WHAT THIS TASK INVOLVES: Below are lines of data, and only some are wanted. Please repeat exactly those from the line that has "Task: Activate the FILTER effect button" through the line that has "Task: Click the buy button at 2.0029".

+-------+

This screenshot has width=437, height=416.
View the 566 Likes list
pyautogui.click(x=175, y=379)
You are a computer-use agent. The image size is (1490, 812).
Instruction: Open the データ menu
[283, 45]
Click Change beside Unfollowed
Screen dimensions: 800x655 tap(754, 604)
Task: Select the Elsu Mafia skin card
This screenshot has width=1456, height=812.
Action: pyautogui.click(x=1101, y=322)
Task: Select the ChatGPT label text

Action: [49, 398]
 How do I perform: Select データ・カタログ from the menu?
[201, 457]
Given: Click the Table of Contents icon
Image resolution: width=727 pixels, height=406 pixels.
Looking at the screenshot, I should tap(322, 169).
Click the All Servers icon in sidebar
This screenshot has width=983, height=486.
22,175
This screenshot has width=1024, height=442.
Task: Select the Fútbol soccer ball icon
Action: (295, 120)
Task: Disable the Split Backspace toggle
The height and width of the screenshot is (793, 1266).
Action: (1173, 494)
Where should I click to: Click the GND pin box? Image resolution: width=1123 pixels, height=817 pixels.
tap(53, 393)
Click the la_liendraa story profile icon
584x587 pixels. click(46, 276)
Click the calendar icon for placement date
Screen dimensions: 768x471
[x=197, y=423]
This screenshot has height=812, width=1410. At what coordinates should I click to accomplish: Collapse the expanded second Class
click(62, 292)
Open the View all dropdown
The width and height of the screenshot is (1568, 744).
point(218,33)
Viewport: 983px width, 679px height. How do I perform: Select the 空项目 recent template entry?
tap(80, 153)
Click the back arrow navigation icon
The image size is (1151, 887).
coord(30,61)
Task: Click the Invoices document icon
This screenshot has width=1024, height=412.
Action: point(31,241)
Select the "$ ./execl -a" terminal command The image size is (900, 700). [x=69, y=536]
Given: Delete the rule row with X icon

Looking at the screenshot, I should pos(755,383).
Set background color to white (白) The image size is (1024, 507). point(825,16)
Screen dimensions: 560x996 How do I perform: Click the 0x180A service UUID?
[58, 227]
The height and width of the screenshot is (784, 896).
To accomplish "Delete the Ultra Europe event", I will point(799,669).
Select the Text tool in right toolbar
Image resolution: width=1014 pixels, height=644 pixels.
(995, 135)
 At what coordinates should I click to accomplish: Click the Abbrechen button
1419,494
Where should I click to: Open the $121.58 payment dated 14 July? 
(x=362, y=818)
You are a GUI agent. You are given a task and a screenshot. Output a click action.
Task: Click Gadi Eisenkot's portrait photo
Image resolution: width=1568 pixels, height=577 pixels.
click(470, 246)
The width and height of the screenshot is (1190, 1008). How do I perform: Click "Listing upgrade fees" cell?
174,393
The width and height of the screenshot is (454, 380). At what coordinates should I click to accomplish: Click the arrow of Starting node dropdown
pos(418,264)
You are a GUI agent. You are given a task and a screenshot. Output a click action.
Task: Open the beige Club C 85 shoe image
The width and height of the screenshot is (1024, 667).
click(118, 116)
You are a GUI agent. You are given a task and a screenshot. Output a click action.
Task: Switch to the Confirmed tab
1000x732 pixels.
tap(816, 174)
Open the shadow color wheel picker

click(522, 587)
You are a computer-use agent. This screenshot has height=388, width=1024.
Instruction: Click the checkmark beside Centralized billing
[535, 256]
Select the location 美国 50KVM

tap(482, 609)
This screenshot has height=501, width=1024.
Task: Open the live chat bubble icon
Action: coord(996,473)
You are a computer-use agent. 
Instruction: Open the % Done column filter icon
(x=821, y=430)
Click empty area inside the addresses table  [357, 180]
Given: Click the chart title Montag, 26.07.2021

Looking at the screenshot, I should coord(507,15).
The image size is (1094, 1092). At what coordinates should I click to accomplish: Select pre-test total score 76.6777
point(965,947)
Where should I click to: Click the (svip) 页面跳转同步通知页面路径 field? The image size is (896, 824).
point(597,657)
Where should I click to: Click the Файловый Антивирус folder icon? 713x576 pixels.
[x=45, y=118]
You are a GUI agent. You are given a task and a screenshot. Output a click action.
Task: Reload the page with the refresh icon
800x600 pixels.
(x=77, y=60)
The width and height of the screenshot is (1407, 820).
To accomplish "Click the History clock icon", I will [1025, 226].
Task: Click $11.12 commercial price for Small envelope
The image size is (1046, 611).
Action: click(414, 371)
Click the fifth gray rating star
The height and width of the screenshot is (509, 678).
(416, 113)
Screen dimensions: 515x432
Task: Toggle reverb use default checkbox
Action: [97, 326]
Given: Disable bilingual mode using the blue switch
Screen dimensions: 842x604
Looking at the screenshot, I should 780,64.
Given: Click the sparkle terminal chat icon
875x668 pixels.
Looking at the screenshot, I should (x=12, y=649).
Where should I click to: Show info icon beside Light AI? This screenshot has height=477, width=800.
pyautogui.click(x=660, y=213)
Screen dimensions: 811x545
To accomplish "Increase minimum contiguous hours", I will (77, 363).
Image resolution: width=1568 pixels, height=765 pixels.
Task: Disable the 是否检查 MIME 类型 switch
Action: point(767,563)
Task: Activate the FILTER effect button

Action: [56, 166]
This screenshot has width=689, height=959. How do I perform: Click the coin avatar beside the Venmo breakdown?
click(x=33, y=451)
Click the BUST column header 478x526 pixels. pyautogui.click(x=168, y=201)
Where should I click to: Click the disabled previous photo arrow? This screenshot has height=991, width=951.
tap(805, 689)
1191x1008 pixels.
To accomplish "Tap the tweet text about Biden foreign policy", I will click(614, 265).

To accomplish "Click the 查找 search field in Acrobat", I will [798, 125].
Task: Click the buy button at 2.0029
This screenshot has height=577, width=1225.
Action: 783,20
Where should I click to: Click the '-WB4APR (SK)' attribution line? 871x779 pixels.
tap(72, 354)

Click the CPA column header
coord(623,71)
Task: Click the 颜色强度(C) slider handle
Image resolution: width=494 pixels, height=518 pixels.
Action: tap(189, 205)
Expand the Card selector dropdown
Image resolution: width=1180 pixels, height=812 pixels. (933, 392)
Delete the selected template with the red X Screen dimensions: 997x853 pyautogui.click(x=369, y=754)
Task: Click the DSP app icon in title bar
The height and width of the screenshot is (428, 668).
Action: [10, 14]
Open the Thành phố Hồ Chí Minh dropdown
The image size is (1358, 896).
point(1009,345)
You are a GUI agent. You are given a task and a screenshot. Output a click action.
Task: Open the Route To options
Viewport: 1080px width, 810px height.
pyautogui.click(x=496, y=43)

+-------+

RESULT OF THE EXERCISE:
Task: Activate the FILTER effect button

Action: [56, 166]
This screenshot has width=689, height=959. How do I perform: Click the coin avatar beside the Venmo breakdown?
click(x=33, y=451)
Click the BUST column header 478x526 pixels. pyautogui.click(x=168, y=201)
Where should I click to: Click the disabled previous photo arrow? This screenshot has height=991, width=951.
tap(805, 689)
1191x1008 pixels.
To accomplish "Tap the tweet text about Biden foreign policy", I will click(614, 265).

To accomplish "Click the 查找 search field in Acrobat", I will [798, 125].
Task: Click the buy button at 2.0029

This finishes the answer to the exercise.